The United Arab Emirates has announced plans to implement a sugar-level-based tax on beverages beginning January 2026, a move aimed at promoting public health and reducing sugar consumption nationwide. The new regulations will affect soft drinks, fruit juices, energy drinks, and other sweetened beverages, with tax rates calculated according to their sugar content.
The Federal Tax Authority (FTA) confirmed that the initiative is part of the UAE’s broader strategy to combat rising rates of obesity, diabetes, and other non-communicable diseases. By taxing beverages with high sugar content, the government hopes to encourage consumers to make healthier choices and stimulate the beverage industry to reformulate products with lower sugar levels.
Beverages with sugar content above 5g per 100ml will be subject to taxation.
Tax rates vary by sugar concentration, with higher sugar content attracting higher rates.
Both imported and locally produced beverages are included.
The tax is expected to apply to single-serving bottles and multi-pack beverages.
The FTA stated that compliance requirements will include accurate labeling of sugar content, regular reporting to tax authorities, and strict adherence to the new pricing guidelines. Manufacturers and distributors will need to ensure that all products on shelves are correctly labeled to avoid penalties.
Economists predict that the tax could impact the beverage industry, potentially increasing retail prices for high-sugar drinks. Consumer advocacy groups, however, have largely welcomed the initiative, citing long-term health benefits and the potential to reduce sugar-related illnesses.
Some critics argue that such taxes may disproportionately affect low-income households who consume sugar-sweetened beverages more frequently. To mitigate this, authorities are considering public awareness campaigns to educate citizens about healthier alternatives and encourage behavioral changes without solely relying on taxation.

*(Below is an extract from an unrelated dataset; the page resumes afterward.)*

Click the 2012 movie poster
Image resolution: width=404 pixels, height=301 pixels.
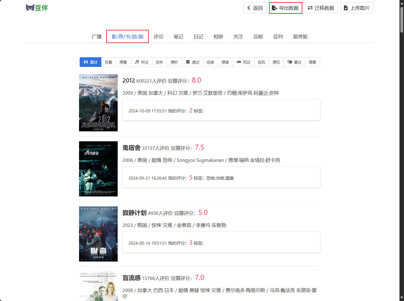98,103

Health experts note that similar measures in other countries have successfully reduced sugar intake and promoted healthier consumption patterns. For instance, sugar taxes in Mexico, the UK, and Saudi Arabia have resulted in significant decreases in sugary drink sales and improved public health metrics over time.
The UAE’s new sugar tax is part of a series of economic and health reforms under the nation’s Vision 2031 plan, which seeks to enhance quality of life, reduce lifestyle-related diseases, and position the country as a leader in public health innovation.
Industry stakeholders have already begun preparing for the upcoming changes. Beverage manufacturers are exploring reformulation strategies to lower sugar content, introduce zero-sugar options, and comply with the new labeling and tax requirements. Retailers are expected to adjust pricing, promotional strategies, and inventory management to align with the new system.
Authorities emphasize that enforcement will be strict, with regular audits and fines for non-compliance. The FTA plans to release detailed guidelines and a timeline for compliance later this year, giving companies sufficient time to adjust operations.
Consumers are advised to review product labels carefully, as sugar levels will now directly impact cost. Health advocates anticipate that the initiative will drive a shift toward healthier alternatives such as water, unsweetened drinks, and beverages with natural sugar substitutes.
The sugar tax represents a significant step in the UAE’s public health agenda, balancing economic incentives with lifestyle changes, while reinforcing the government’s commitment to proactive measures in preventive healthcare.